November 19, 2003

  • Vortex.


    I am finding that online life is becoming a great big drag lately. I feel like the mother of 800 women, who all need to be closely supervised or they will snatch each other's toys. I can hear the whines: "MUUUUUM! SHE SAYS SHE ISN'T MY FRIEND"....Oy. I am done with being sympathetic, I referee enough squabbles in my day to day existence under my own roof. Enough people. It's online, it is 2D, not 3D, and if someone is trying to pick a fight - ignore it. And for heaven's sake, where is the payoff in picking fights, anyway? It's not  like you can SEE the person cry or get upset. All you get back is words. You all need to take a deep breath, and spend more time with your families if this is all you can get out of an online community. Life is too short and too precious to waste it warring over words that may or may not have been said, or implications that may or may not have been implied, or sticks and stones that may or may not have been thrown. Not to mention, it is the height of arrogance to assume that everyone is all that fucking interested in the linguistic swipes going back and forth. I have my opinion on who's right and who's wrong, but I cannot even summon the desire to get involved anymore. Give it up, and give the rest of us some peace.

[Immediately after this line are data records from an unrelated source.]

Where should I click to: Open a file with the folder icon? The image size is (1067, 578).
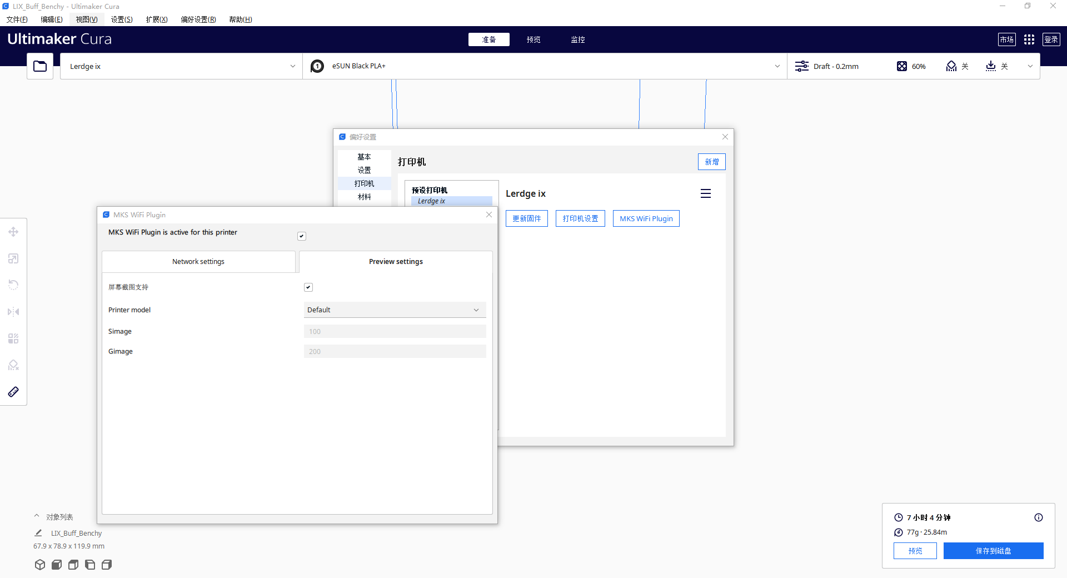point(39,66)
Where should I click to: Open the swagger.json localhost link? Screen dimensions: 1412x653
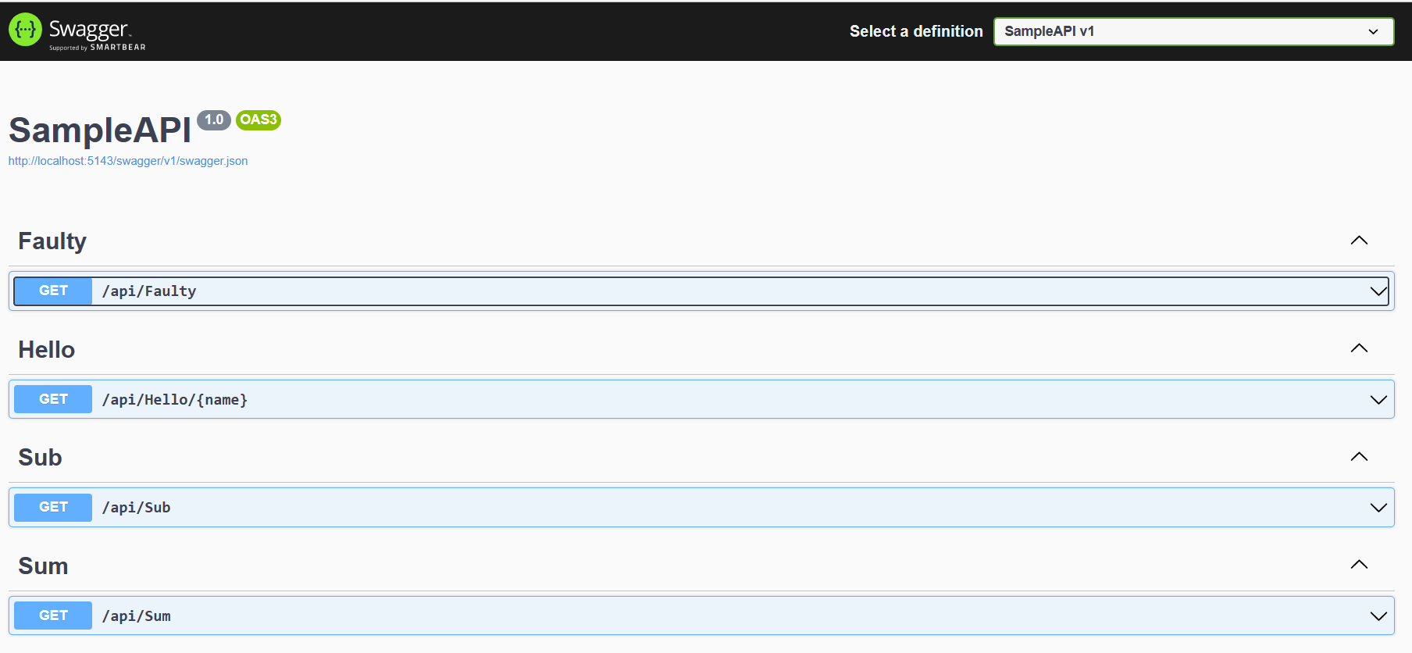(128, 161)
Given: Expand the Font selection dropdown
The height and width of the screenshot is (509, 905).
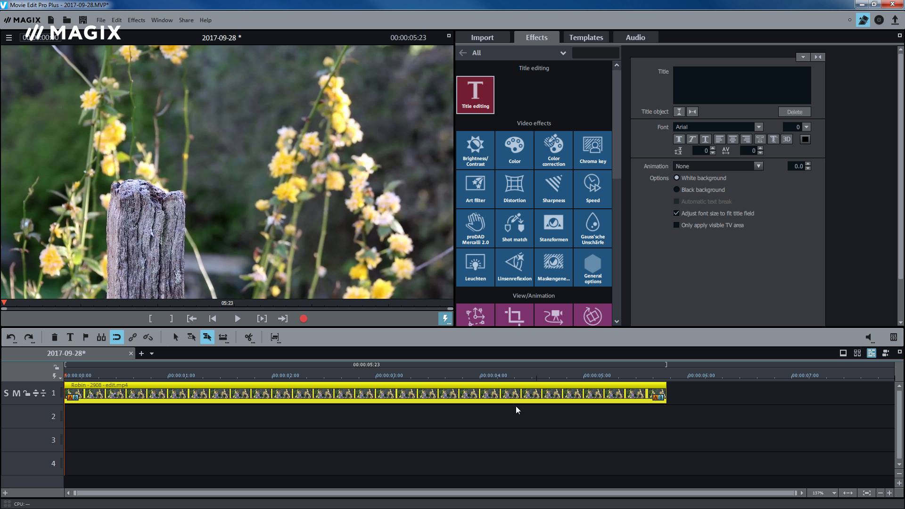Looking at the screenshot, I should (758, 127).
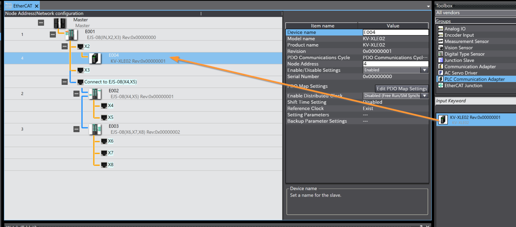Click the X6 port icon
The height and width of the screenshot is (227, 516).
point(104,141)
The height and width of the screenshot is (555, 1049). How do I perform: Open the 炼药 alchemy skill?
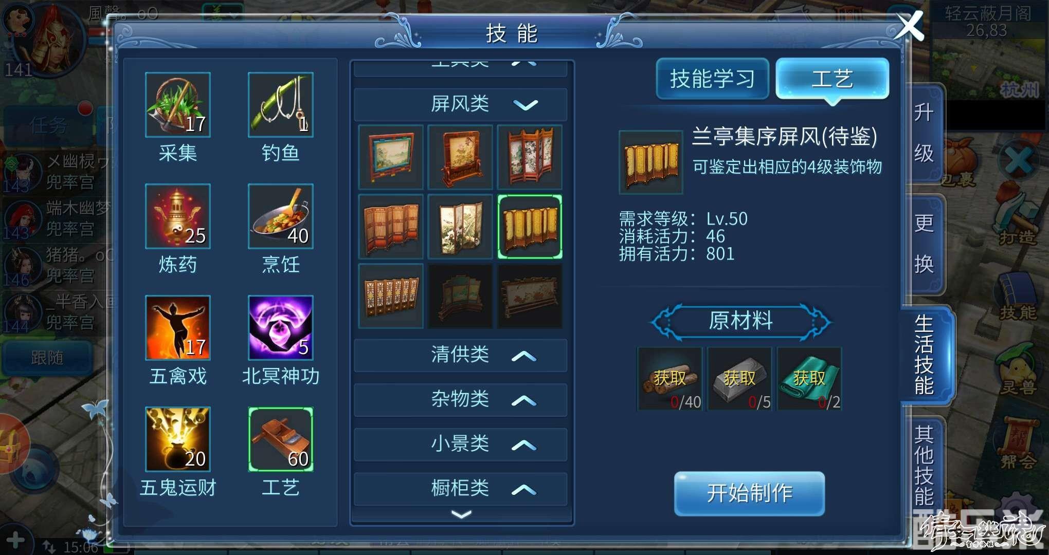point(178,216)
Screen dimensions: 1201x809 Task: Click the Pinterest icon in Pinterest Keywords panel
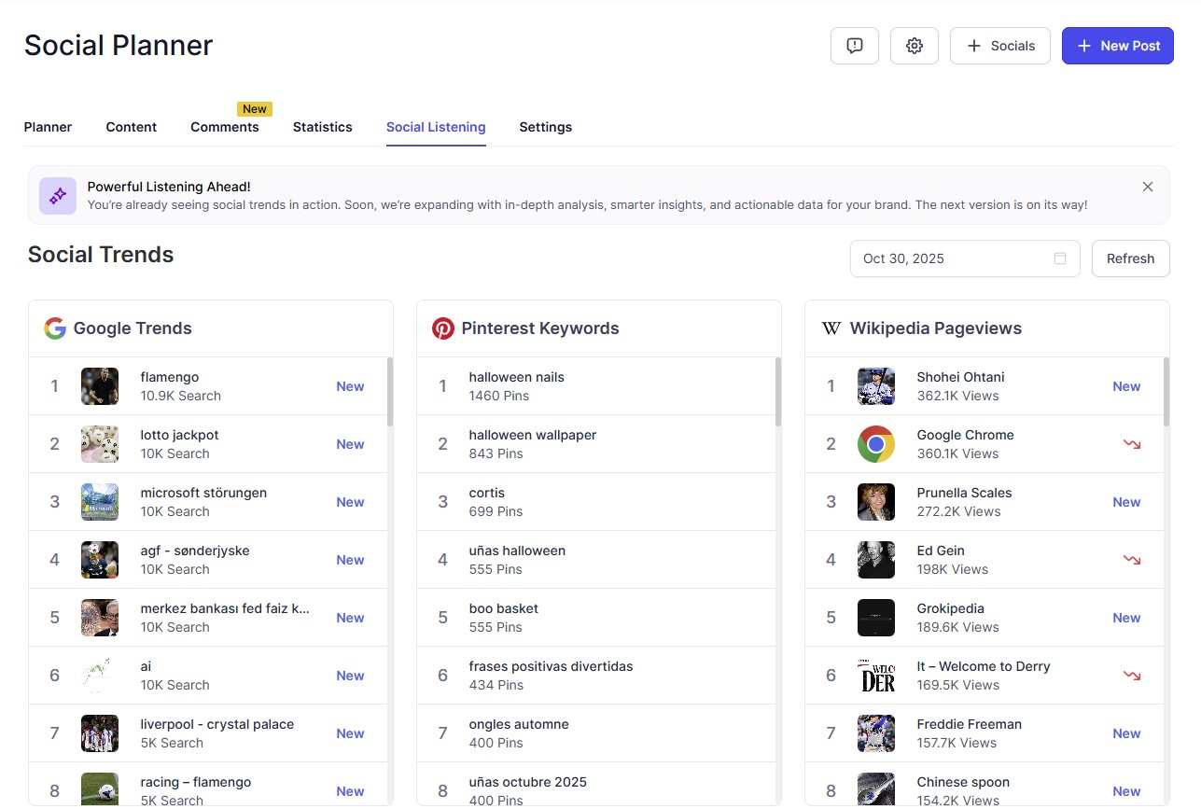click(x=443, y=328)
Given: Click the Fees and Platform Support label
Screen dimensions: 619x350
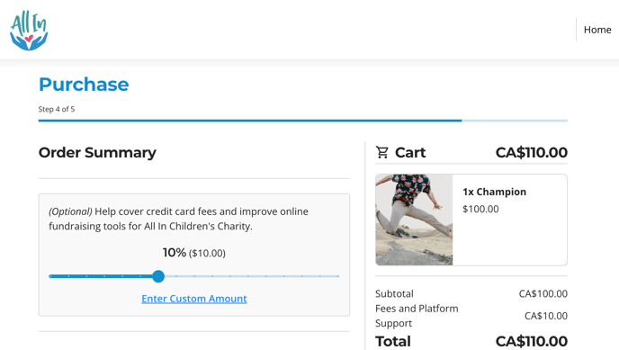Looking at the screenshot, I should (417, 316).
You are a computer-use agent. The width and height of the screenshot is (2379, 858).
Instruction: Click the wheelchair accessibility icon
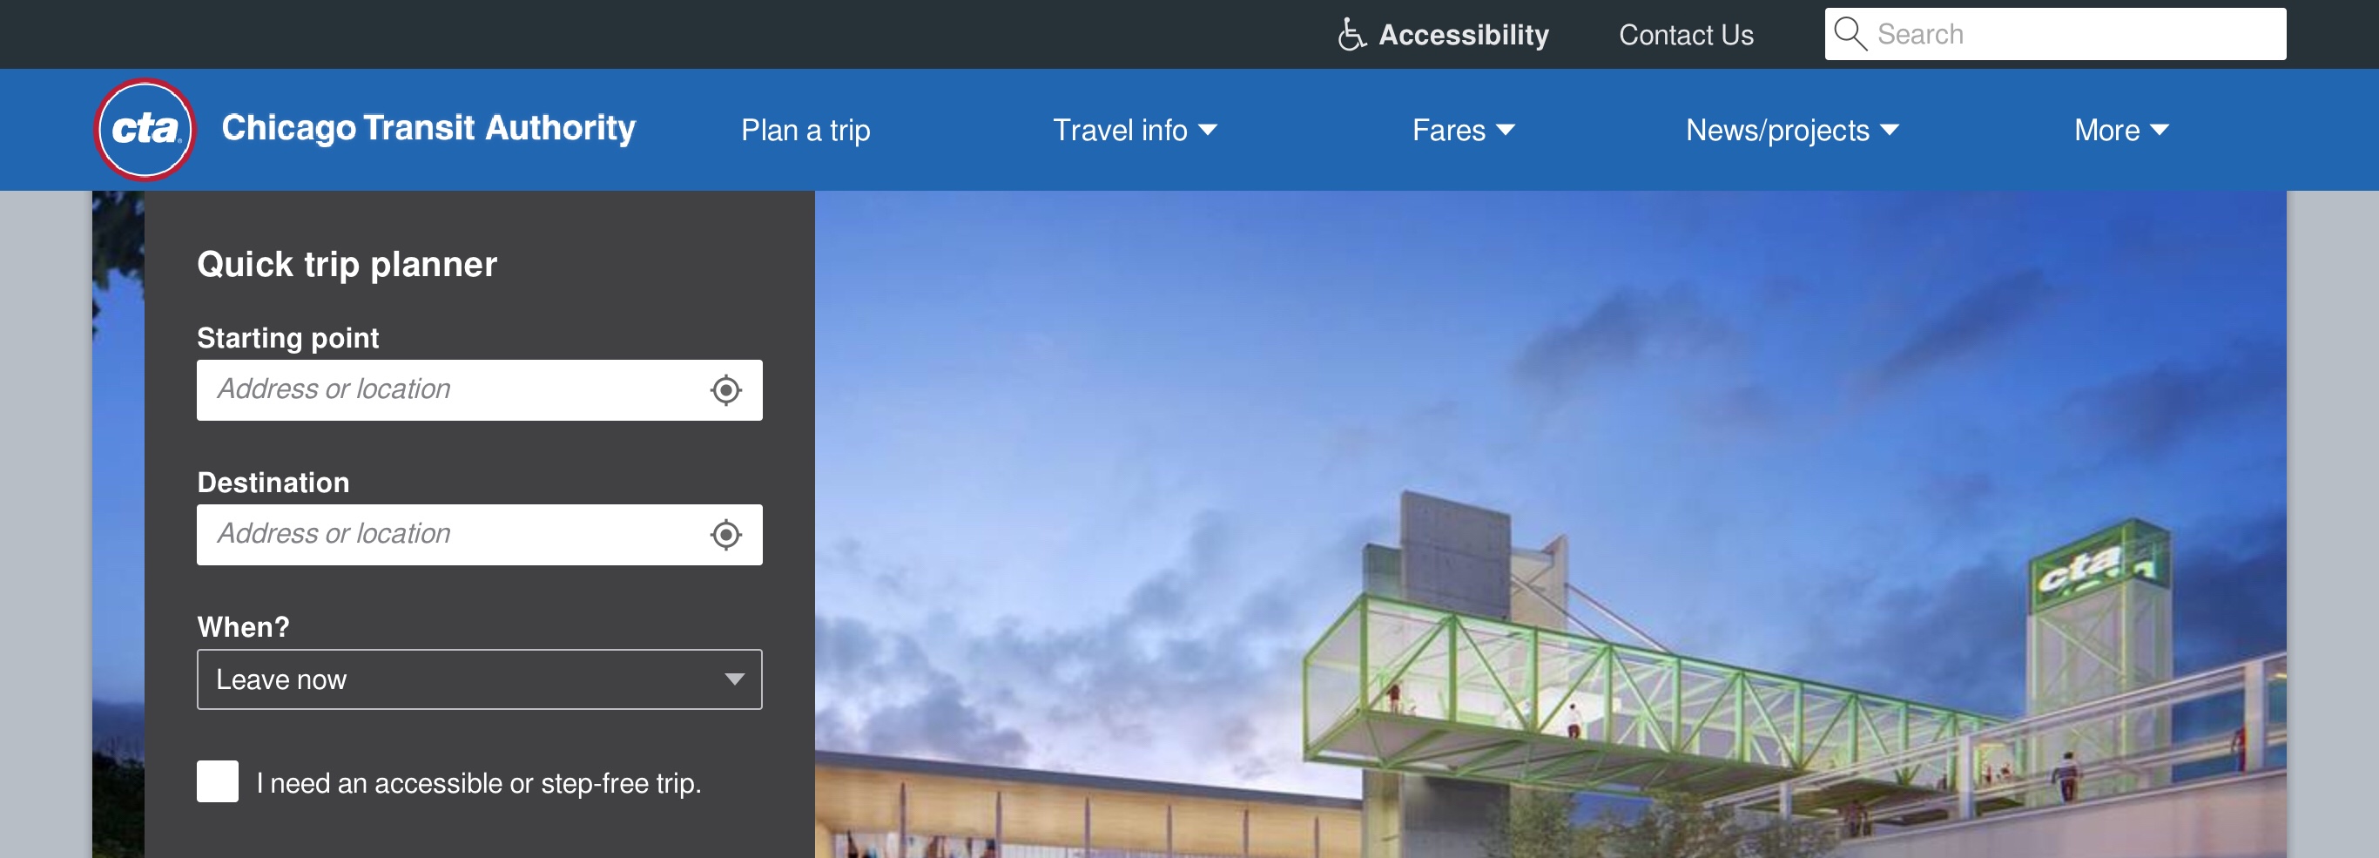(x=1351, y=35)
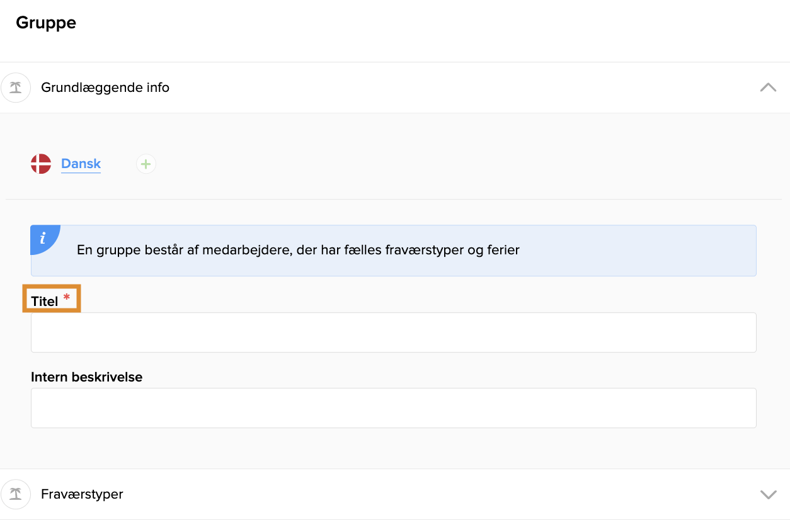The image size is (790, 520).
Task: Click the empty right part of the info banner
Action: (636, 251)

    Okay. On to other things.


    Guess what? I am going home to Calgary for the first time in 3 years for Christmas. And I am taking the hub and the 'gruesome twosome'. My mum hasn't seen Mouse since she was 6months old, and hasn't even met the Spewprincess yet. Ditto to my gorgeous three sisters, one of whom has a new son whom I've never met, and who, from all biased accounts, I am going to love.  (ahem, not enough to want one of my own, see previous entry). I haven't seen anyone with whom I share DNA in the Great White North in 3 long years. I have a new brother-in-law that I have never met. And another whom I've only met when he married my sister, and another whom I've known for a while, but never get a chance to get silly with.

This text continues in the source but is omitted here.